Een zomer vrij van nut (12)
Tot nu toe in Een zomer vrij van nut. In februari 2027 is Sanne de Bree aangetreden als universitair docent bij de afdeling Nederlandse Taal en Cultuur. De komst van kunstmatige intelligentie heeft alles veranderd, we hebben hier duidelijk te maken met sciencefiction: iedereen heeft een oortje in waarin kunstmatige intelligentie de drager in diens eigen stem van alles inspreekt en examineren is zinloos. Heeft onderzoek doen nog wel zin? Wie schrijft dit feuilleton eigenlijk?

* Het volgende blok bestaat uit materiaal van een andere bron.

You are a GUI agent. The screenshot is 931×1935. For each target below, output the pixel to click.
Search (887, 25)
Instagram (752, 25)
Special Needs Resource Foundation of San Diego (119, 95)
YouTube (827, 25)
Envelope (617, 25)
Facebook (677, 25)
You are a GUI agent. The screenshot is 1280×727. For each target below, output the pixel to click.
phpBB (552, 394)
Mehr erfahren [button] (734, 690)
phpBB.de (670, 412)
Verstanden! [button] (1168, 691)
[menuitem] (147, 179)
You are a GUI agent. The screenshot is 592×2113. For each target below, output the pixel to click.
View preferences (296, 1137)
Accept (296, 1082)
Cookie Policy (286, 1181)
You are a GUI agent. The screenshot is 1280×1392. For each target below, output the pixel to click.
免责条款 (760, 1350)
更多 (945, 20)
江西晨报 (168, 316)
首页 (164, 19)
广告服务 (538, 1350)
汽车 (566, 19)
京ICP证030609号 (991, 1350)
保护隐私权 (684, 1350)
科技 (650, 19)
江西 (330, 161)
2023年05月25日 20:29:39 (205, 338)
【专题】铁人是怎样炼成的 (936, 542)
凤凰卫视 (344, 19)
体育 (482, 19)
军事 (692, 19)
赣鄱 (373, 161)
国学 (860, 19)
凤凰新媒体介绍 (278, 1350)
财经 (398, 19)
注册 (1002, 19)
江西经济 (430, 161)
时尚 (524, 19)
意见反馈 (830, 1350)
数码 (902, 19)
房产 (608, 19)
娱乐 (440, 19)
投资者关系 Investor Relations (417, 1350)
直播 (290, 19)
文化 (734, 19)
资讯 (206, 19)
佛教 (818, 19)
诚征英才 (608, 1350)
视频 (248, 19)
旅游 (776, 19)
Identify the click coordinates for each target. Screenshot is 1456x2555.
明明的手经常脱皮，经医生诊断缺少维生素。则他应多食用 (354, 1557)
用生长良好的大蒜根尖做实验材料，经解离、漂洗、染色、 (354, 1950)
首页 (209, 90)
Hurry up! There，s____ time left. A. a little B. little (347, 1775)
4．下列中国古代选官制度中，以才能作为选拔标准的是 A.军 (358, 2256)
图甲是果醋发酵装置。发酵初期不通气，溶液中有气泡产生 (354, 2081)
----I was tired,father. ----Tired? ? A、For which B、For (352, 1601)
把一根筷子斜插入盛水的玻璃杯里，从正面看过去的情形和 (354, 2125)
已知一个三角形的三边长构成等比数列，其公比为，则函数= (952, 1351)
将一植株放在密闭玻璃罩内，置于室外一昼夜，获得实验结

Toen het inmiddels maart geworden was, waren al Sannes collegezalen helemaal leeggelopen. Het vreemde was dat de studenten wel bleven komen, maar op het plein voor het collegegebouw in de zon zaten als het mooi weer was, en het koffiehuis CoffeeCampus als het regende. Barista’s schuimden melk op met de precisie van een chirurg terwijl ze luisterden naar de zoveelste student die een existentialistische crisis doormaakte omdat hij niet kon beslissen welke soort melk het beste bij zijn latte macchiato paste.
Eén van de studenten, Josse, nodigde haar uit om mee te gaan als hij haar zag, maar Sanne ging ervan uit dat vriendschappelijke omgang met studenten niet tot haar werk behoorde. Bovendien: op de websites stond nu al dat de universiteit beter een funiversiteit kon heten. “De enige academische activiteit die nog plaatsvindt is het fanatiek vastleggen van zonnebadmomenten op sociale media, met hashtags als #StudyingUnderTheSun en #TanningTheories”, schreef De Telegraaf (de enige nog overgebleven Nederlandstalige nieuwswebsite). Iemand moest toch bewijzen dat er nog wel degelijk serieus werk werd gedaan?
Haar Instagram-account, ooit stiekem begonnen op de mobiele telefoon van een vriendin toen ze 9 was, had ze inmiddels opgedoekt.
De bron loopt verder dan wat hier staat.